Collected data entries
---

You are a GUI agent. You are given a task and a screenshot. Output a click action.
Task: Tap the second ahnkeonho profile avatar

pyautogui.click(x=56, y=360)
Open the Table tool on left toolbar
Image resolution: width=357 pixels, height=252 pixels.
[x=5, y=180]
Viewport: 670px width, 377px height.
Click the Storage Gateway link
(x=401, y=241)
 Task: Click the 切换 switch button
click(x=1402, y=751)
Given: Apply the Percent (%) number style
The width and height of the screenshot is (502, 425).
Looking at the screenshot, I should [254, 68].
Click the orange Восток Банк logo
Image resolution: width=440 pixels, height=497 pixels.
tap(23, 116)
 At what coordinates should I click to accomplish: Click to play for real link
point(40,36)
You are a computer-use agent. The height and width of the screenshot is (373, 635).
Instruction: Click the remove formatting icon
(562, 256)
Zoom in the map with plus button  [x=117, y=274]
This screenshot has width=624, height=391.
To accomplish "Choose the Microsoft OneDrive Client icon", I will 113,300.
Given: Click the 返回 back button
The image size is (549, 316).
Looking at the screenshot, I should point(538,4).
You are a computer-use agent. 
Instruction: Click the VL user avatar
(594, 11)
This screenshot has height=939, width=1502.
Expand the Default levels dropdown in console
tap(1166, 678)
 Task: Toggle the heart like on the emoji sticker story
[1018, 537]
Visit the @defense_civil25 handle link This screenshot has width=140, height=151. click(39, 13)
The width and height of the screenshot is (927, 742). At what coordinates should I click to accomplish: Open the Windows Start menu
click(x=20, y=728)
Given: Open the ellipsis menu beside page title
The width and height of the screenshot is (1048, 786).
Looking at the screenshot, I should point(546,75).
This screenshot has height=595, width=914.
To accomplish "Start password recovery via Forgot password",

---

_DO THIS_
Starting with the line that contains "You are a computer-use agent. The" and going on through the end of the records, give those lines again with "Instruction" swapped for "Command" and nothing else changed.

_THE SOLUTION_
You are a computer-use agent. The height and width of the screenshot is (373, 635).
Command: Click the remove formatting icon
(562, 256)
Zoom in the map with plus button  [x=117, y=274]
This screenshot has width=624, height=391.
To accomplish "Choose the Microsoft OneDrive Client icon", I will 113,300.
Given: Click the 返回 back button
The image size is (549, 316).
Looking at the screenshot, I should point(538,4).
You are a computer-use agent. 
Command: Click the VL user avatar
(594, 11)
This screenshot has height=939, width=1502.
Expand the Default levels dropdown in console
tap(1166, 678)
 Task: Toggle the heart like on the emoji sticker story
[1018, 537]
Visit the @defense_civil25 handle link This screenshot has width=140, height=151. click(39, 13)
The width and height of the screenshot is (927, 742). At what coordinates should I click to accomplish: Open the Windows Start menu
click(x=20, y=728)
Given: Open the ellipsis menu beside page title
The width and height of the screenshot is (1048, 786).
Looking at the screenshot, I should point(546,75).
This screenshot has height=595, width=914.
To accomplish "Start password recovery via Forgot password",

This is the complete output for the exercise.